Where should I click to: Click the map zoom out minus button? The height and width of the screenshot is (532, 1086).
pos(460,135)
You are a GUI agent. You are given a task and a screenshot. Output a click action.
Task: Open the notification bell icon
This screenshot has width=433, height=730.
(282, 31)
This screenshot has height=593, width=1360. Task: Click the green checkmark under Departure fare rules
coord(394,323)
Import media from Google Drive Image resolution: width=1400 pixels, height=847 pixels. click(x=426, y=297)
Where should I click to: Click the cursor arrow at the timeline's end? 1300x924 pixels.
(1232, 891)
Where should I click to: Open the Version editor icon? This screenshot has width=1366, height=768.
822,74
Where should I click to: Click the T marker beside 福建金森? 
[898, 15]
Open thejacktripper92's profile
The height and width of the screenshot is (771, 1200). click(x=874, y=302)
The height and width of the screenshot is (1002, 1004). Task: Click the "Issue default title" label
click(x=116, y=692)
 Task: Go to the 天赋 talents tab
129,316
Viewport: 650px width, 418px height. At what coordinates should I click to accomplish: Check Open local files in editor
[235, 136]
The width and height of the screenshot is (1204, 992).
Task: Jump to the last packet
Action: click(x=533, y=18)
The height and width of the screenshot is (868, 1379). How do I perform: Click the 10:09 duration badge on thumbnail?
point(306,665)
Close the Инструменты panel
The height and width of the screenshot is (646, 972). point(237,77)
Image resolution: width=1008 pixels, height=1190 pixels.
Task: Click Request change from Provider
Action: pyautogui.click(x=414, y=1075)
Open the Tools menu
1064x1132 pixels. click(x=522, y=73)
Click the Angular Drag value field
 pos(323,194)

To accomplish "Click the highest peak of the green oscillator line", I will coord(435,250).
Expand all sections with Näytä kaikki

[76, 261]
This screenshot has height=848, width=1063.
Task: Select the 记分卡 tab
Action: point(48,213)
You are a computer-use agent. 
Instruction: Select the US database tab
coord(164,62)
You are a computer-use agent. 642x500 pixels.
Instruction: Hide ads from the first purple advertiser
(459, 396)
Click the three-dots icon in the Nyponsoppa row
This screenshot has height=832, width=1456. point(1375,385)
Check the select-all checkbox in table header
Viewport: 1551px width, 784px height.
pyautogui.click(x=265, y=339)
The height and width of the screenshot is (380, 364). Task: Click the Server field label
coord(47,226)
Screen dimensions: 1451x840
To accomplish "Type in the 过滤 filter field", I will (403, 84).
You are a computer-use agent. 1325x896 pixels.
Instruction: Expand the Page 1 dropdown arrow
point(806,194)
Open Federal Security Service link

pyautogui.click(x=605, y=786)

- Do this -
Return all of the lines in the records above, reproduced exactly as they appear.

- Full solution -
Where should I click to: Click the map zoom out minus button? The height and width of the screenshot is (532, 1086).
pos(460,135)
You are a GUI agent. You are given a task and a screenshot. Output a click action.
Task: Open the notification bell icon
This screenshot has width=433, height=730.
(282, 31)
This screenshot has height=593, width=1360. Task: Click the green checkmark under Departure fare rules
coord(394,323)
Import media from Google Drive Image resolution: width=1400 pixels, height=847 pixels. click(x=426, y=297)
Where should I click to: Click the cursor arrow at the timeline's end? 1300x924 pixels.
(1232, 891)
Where should I click to: Open the Version editor icon? This screenshot has width=1366, height=768.
822,74
Where should I click to: Click the T marker beside 福建金森? 
[898, 15]
Open thejacktripper92's profile
The height and width of the screenshot is (771, 1200). click(x=874, y=302)
The height and width of the screenshot is (1002, 1004). Task: Click the "Issue default title" label
click(x=116, y=692)
 Task: Go to the 天赋 talents tab
129,316
Viewport: 650px width, 418px height. At what coordinates should I click to accomplish: Check Open local files in editor
[235, 136]
The width and height of the screenshot is (1204, 992).
Task: Jump to the last packet
Action: click(x=533, y=18)
The height and width of the screenshot is (868, 1379). How do I perform: Click the 10:09 duration badge on thumbnail?
point(306,665)
Close the Инструменты panel
The height and width of the screenshot is (646, 972). point(237,77)
Image resolution: width=1008 pixels, height=1190 pixels.
Task: Click Request change from Provider
Action: pyautogui.click(x=414, y=1075)
Open the Tools menu
1064x1132 pixels. click(x=522, y=73)
Click the Angular Drag value field
 pos(323,194)

To accomplish "Click the highest peak of the green oscillator line", I will coord(435,250).
Expand all sections with Näytä kaikki

[76, 261]
This screenshot has height=848, width=1063.
Task: Select the 记分卡 tab
Action: point(48,213)
You are a computer-use agent. 
Instruction: Select the US database tab
coord(164,62)
You are a computer-use agent. 642x500 pixels.
Instruction: Hide ads from the first purple advertiser
(459, 396)
Click the three-dots icon in the Nyponsoppa row
This screenshot has height=832, width=1456. point(1375,385)
Check the select-all checkbox in table header
Viewport: 1551px width, 784px height.
pyautogui.click(x=265, y=339)
The height and width of the screenshot is (380, 364). Task: Click the Server field label
coord(47,226)
Screen dimensions: 1451x840
To accomplish "Type in the 过滤 filter field", I will (403, 84).
You are a computer-use agent. 1325x896 pixels.
Instruction: Expand the Page 1 dropdown arrow
point(806,194)
Open Federal Security Service link

pyautogui.click(x=605, y=786)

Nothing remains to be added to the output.